What you should do »
Go through the data below and return each line where the string "agent" occurs.

### Source information

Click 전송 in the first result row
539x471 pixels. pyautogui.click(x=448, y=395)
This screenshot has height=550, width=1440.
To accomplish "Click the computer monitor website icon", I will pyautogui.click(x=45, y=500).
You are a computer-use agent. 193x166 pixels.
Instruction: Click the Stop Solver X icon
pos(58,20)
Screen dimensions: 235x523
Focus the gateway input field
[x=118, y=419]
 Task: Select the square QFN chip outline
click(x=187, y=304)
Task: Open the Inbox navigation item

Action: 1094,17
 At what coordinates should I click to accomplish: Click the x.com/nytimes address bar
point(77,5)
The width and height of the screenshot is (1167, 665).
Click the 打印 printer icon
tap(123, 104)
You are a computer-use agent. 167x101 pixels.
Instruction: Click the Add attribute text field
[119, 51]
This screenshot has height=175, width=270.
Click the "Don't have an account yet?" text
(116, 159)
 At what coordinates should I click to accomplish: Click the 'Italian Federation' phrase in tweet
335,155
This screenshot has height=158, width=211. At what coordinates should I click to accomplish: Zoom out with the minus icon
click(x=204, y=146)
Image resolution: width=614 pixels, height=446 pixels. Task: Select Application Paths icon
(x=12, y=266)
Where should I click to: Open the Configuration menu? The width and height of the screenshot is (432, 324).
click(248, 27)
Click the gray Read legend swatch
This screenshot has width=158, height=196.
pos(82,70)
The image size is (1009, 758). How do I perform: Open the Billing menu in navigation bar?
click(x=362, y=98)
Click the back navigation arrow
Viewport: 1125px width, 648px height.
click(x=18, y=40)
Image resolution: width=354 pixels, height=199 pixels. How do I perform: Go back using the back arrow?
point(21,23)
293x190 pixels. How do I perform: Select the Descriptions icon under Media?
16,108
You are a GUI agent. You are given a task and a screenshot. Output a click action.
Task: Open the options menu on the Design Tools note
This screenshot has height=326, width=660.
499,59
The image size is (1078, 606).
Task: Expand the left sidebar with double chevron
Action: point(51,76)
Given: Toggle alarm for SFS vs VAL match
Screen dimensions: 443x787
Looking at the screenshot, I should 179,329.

######

Solution to this exercise »
You are a computer-use agent. 193x166 pixels.
You are a computer-use agent. 167x101 pixels.
You are a GUI agent. You are given a task and a screenshot. Output a click action.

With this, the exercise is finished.